Loading Data#
Consistency scores are only meaningful when the input represents genuine feasible choices. For budget data, prices must be positive and quantities non-negative. For menu data, reconstruct menus from what the user actually saw, keep only sessions with exactly one purchase, ensure the chosen item appears in the menu, and remap item IDs to contiguous 0..N-1 indices. The Engine validates types, shapes, value ranges, and menu structure before scoring. If your data passes validation but the menus or budgets do not approximate real choice sets, the resulting scores will measure data artifacts rather than behavior.
Synthetic data (Rust-parallel generators)#
PrefGraph ships four Rayon-parallel generators that produce data in the exact format the Engine expects. Each accepts a rationality parameter (0.0 = random, 1.0 = utility-maximizing) and a seed for reproducibility.
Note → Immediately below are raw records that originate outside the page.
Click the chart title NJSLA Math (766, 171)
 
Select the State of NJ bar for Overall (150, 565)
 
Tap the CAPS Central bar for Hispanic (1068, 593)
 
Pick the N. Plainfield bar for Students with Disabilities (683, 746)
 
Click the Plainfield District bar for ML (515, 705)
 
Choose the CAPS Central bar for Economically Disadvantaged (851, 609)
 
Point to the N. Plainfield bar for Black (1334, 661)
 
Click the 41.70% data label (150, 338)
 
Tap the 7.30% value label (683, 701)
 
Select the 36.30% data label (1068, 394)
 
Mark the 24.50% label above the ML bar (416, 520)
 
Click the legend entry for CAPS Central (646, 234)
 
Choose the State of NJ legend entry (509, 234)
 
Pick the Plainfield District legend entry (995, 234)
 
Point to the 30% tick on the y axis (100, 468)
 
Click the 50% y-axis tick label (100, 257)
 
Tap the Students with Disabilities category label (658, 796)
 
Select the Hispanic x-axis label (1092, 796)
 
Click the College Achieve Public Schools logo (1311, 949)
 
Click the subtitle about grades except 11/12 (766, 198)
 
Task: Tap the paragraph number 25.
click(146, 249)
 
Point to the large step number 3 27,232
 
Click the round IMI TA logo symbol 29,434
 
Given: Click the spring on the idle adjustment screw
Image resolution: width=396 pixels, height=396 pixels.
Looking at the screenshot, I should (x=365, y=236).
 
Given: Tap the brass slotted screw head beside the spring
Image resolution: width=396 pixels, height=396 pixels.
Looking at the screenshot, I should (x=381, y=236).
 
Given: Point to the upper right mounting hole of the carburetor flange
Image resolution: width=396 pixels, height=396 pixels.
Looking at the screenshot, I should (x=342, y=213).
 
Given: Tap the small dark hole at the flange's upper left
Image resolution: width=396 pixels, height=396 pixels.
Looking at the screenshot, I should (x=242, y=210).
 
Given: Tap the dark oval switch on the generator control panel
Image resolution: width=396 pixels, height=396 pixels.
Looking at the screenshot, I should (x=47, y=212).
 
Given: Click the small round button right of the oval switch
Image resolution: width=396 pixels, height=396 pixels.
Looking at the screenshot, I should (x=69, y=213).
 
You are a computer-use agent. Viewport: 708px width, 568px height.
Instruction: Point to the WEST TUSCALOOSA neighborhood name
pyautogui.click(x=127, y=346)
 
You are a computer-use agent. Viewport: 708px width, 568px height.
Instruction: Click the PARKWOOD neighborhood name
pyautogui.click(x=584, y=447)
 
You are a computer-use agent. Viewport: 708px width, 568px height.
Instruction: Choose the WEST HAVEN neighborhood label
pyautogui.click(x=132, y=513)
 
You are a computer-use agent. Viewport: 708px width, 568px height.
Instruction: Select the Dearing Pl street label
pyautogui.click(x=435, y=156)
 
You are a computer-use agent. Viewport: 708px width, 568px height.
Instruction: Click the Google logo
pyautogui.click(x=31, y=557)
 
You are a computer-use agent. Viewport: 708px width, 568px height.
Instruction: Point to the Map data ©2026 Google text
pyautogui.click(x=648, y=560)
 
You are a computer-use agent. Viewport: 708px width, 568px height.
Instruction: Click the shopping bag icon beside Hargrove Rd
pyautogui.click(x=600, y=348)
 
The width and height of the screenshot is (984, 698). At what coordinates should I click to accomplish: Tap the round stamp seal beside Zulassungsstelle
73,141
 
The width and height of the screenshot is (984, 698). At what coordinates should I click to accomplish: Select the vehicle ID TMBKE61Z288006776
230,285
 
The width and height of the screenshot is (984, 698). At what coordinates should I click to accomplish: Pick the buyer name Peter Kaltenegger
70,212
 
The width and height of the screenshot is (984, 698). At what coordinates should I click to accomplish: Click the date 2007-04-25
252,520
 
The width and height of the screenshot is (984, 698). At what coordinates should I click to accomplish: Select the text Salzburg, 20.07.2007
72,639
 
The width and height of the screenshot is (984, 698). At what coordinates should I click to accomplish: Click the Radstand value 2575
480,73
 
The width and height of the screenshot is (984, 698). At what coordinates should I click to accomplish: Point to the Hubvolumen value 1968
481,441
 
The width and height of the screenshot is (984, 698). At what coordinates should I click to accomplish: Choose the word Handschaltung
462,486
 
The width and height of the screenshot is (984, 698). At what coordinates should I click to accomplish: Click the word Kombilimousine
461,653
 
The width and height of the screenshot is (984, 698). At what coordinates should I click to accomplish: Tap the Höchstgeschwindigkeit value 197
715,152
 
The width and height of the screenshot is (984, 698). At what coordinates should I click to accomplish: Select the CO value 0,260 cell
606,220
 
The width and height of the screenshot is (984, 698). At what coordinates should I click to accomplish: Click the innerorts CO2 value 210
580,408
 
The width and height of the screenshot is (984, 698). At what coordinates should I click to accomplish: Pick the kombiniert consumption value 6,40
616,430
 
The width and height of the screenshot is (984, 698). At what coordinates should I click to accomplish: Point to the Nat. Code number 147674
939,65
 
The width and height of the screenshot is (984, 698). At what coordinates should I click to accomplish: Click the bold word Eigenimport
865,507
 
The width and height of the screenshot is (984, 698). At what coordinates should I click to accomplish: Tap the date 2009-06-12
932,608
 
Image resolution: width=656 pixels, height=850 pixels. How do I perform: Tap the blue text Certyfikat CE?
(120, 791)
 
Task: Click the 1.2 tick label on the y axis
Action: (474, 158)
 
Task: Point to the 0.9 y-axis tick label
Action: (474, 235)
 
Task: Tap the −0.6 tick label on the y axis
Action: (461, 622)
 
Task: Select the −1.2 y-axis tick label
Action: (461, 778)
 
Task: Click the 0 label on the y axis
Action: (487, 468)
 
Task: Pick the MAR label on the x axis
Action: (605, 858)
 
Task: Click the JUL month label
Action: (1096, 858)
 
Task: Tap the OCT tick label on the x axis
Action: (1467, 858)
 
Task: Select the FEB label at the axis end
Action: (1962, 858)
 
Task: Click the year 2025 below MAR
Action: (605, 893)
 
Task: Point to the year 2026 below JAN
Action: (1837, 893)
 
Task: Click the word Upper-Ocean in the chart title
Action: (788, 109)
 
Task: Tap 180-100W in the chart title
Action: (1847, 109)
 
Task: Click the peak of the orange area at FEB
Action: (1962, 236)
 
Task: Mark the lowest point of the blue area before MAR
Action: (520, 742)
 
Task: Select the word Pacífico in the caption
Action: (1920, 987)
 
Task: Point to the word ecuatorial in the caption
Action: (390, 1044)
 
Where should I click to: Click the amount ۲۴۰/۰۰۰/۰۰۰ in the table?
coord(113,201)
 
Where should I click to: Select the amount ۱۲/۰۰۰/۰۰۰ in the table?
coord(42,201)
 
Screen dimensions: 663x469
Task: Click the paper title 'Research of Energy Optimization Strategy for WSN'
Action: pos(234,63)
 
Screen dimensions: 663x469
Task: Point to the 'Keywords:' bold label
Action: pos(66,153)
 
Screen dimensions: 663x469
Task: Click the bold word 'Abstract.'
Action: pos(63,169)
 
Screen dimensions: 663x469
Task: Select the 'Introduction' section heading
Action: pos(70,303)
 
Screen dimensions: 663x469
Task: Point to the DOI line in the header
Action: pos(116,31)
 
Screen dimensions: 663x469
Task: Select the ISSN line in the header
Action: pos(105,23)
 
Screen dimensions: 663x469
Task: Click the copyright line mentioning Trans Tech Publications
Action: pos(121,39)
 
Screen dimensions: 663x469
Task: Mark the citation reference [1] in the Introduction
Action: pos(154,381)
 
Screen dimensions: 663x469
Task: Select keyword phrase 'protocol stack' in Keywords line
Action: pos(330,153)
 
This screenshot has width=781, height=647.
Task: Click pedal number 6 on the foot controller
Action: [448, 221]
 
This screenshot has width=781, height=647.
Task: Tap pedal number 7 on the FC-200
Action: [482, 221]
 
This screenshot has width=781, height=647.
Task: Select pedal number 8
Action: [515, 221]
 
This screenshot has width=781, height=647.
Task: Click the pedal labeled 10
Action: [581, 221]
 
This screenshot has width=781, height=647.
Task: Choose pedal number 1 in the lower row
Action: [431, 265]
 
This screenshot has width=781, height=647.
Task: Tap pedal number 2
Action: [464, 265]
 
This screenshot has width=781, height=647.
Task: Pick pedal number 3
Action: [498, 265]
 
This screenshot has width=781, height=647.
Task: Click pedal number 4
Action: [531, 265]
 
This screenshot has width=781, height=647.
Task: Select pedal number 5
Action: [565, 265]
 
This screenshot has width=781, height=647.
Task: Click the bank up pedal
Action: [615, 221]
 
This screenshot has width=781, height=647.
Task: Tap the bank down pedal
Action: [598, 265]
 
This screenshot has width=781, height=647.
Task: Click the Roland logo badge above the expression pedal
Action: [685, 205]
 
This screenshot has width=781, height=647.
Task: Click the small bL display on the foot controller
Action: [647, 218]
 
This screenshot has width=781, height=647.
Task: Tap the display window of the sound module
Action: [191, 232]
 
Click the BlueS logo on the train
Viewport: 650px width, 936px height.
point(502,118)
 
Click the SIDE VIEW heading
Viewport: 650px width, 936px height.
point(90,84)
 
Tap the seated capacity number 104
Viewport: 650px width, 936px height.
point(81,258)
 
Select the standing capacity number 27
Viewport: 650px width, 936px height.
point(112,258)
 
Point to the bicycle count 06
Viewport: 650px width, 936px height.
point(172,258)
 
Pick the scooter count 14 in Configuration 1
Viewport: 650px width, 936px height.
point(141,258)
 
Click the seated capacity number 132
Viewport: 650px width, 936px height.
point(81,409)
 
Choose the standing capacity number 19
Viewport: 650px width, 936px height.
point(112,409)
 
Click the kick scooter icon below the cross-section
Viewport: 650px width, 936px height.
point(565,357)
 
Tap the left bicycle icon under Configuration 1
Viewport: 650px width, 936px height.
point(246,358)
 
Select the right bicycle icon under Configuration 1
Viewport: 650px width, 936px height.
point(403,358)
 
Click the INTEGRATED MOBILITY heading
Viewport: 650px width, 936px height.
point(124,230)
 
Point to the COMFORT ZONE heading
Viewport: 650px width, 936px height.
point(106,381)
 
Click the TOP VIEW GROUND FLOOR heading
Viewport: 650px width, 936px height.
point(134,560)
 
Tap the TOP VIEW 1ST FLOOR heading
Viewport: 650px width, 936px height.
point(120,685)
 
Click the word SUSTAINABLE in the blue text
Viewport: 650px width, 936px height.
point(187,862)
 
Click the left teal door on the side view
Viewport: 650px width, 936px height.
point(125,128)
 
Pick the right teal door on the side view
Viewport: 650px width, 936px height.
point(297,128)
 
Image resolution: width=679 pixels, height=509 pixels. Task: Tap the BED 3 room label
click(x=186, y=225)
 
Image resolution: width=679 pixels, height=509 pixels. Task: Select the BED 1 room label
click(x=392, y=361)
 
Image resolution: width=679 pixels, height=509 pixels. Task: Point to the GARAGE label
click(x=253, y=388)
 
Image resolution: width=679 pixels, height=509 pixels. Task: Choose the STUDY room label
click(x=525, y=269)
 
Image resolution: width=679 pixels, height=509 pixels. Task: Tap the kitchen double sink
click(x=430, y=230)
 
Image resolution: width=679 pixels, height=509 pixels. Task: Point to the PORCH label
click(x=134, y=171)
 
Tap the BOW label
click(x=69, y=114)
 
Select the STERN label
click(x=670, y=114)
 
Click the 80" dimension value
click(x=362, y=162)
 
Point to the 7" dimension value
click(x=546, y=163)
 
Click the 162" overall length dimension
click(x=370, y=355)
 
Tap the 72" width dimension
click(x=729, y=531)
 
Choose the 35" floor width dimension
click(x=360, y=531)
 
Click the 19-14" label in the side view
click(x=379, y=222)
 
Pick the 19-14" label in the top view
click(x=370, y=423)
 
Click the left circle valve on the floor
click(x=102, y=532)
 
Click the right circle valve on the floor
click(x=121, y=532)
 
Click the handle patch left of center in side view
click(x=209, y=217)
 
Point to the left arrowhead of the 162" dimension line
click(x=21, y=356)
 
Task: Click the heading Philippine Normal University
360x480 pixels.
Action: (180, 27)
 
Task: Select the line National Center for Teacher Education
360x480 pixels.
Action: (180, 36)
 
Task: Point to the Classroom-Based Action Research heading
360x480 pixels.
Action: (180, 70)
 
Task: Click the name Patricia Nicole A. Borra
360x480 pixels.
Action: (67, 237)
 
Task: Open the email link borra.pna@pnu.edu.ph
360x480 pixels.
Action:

Generation runs entirely in Rust with the GIL released, so 100K users take roughly one second.
from prefgraph import generate_random_budgets, generate_random_menus
from prefgraph.engine import Engine, results_to_dataframe
# Budget data: each user has 15 shopping trips across 5 goods.
# rationality=0.7 means 70% of choices follow Cobb-Douglas utility,
# 30% are random — simulating realistic noisy behaviour.
budget_data = generate_random_budgets(
n_users=100_000, n_obs=15, n_goods=5,
functional_form="cobb_douglas", # also "ces" or "leontief"
rationality=0.7, noise_scale=0.3, seed=42,
)
# Score all 100K users in one Rust-parallel batch call
engine = Engine(metrics=["garp", "ccei", "hm"])
df = results_to_dataframe(engine.analyze_arrays(budget_data))
print(df[["is_garp", "ccei", "hm_consistent", "hm_total"]].head())
is_garp ccei hm_consistent hm_total
0 True 1.0 15 15
1 True 1.0 15 15
2 True 1.0 15 15
3 True 1.0 15 15
4 True 1.0 15 15
# Menu data: each user picks one item from a variable-size menu (2–5 items).
# logit choice model adds realistic substitution noise.
menu_data = generate_random_menus(
n_users=100_000, n_obs=10, n_items=5,
menu_size=(2, 5), choice_model="logit", # also "fixed_ranking" or "uniform"
temperature=1.0, rationality=0.7, seed=42,
)
engine2 = Engine(metrics=["hm"])
df2 = results_to_dataframe(engine2.analyze_menus(menu_data))
print(df2[["is_sarp", "n_sarp_violations", "hm_consistent", "hm_total"]].head())
is_sarp n_sarp_violations hm_consistent hm_total
0 False 6 3 5
1 False 3 4 5
2 False 6 3 5
3 False 3 4 5
4 False 6 3 5
Production and intertemporal generators follow the same pattern:
from prefgraph import generate_random_production, generate_random_intertemporal
# Production: 10K firms, 3 inputs + 2 outputs
prod_data = generate_random_production(
n_users=10_000, n_obs=15, n_inputs=3, n_outputs=2,
functional_form="cobb_douglas", rationality=0.7, seed=42,
)
# Intertemporal: 10K agents, 5 time periods, discount factor 0.8-0.99
inter_data = generate_random_intertemporal(
n_users=10_000, n_obs=10, n_periods=5,
discount_factor=(0.8, 0.99), rationality=0.7, seed=42,
)
# prod_data: 10,000 users, each (15, 5) — 15 observations × (3 inputs + 2 outputs)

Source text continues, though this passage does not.